"""
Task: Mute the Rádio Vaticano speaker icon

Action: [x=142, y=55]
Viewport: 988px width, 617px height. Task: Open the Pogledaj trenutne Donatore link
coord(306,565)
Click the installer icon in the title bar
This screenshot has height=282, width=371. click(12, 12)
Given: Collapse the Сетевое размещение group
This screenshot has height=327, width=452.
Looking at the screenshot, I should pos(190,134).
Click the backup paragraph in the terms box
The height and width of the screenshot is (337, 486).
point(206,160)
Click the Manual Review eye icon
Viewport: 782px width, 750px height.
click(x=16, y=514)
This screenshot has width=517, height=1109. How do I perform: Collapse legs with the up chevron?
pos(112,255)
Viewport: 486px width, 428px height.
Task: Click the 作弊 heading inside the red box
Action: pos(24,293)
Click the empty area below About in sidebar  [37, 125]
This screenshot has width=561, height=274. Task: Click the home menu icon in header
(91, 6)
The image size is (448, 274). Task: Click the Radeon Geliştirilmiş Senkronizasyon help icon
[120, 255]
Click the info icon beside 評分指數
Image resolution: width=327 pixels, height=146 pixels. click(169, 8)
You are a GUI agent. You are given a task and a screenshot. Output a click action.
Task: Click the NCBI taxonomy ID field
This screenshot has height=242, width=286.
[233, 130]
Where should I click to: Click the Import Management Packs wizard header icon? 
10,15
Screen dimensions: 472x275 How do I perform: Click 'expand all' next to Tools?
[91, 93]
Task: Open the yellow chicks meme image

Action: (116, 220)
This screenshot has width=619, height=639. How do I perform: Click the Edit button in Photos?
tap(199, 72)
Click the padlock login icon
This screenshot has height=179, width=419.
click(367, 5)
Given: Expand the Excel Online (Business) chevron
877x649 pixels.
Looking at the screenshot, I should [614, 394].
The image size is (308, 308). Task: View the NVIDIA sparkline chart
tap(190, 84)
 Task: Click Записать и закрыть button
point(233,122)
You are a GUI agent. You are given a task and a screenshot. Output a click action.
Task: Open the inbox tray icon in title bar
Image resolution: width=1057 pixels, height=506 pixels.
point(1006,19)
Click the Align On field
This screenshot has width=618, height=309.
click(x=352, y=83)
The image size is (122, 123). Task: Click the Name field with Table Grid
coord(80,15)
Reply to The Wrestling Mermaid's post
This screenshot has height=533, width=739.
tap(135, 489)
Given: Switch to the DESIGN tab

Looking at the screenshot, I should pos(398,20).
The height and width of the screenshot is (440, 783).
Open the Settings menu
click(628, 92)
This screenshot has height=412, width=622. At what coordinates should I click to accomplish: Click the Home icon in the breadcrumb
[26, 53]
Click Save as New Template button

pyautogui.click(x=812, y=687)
"""
**WHAT IS NEEDED**
A verbatim copy of the listing is to be returned in full.

**YOUR SOLUTION**
Task: Mute the Rádio Vaticano speaker icon

Action: [x=142, y=55]
Viewport: 988px width, 617px height. Task: Open the Pogledaj trenutne Donatore link
coord(306,565)
Click the installer icon in the title bar
This screenshot has height=282, width=371. click(12, 12)
Given: Collapse the Сетевое размещение group
This screenshot has height=327, width=452.
Looking at the screenshot, I should pos(190,134).
Click the backup paragraph in the terms box
The height and width of the screenshot is (337, 486).
point(206,160)
Click the Manual Review eye icon
Viewport: 782px width, 750px height.
click(x=16, y=514)
This screenshot has width=517, height=1109. How do I perform: Collapse legs with the up chevron?
pos(112,255)
Viewport: 486px width, 428px height.
Task: Click the 作弊 heading inside the red box
Action: pos(24,293)
Click the empty area below About in sidebar  [37, 125]
This screenshot has width=561, height=274. Task: Click the home menu icon in header
(91, 6)
The image size is (448, 274). Task: Click the Radeon Geliştirilmiş Senkronizasyon help icon
[120, 255]
Click the info icon beside 評分指數
Image resolution: width=327 pixels, height=146 pixels. click(169, 8)
You are a GUI agent. You are given a task and a screenshot. Output a click action.
Task: Click the NCBI taxonomy ID field
This screenshot has height=242, width=286.
[233, 130]
Where should I click to: Click the Import Management Packs wizard header icon? 
10,15
Screen dimensions: 472x275 How do I perform: Click 'expand all' next to Tools?
[91, 93]
Task: Open the yellow chicks meme image

Action: (116, 220)
This screenshot has width=619, height=639. How do I perform: Click the Edit button in Photos?
tap(199, 72)
Click the padlock login icon
This screenshot has height=179, width=419.
click(367, 5)
Given: Expand the Excel Online (Business) chevron
877x649 pixels.
Looking at the screenshot, I should [614, 394].
The image size is (308, 308). Task: View the NVIDIA sparkline chart
tap(190, 84)
 Task: Click Записать и закрыть button
point(233,122)
You are a GUI agent. You are given a task and a screenshot. Output a click action.
Task: Open the inbox tray icon in title bar
Image resolution: width=1057 pixels, height=506 pixels.
point(1006,19)
Click the Align On field
This screenshot has width=618, height=309.
click(x=352, y=83)
The image size is (122, 123). Task: Click the Name field with Table Grid
coord(80,15)
Reply to The Wrestling Mermaid's post
This screenshot has height=533, width=739.
tap(135, 489)
Given: Switch to the DESIGN tab

Looking at the screenshot, I should pos(398,20).
The height and width of the screenshot is (440, 783).
Open the Settings menu
click(628, 92)
This screenshot has height=412, width=622. At what coordinates should I click to accomplish: Click the Home icon in the breadcrumb
[26, 53]
Click Save as New Template button

pyautogui.click(x=812, y=687)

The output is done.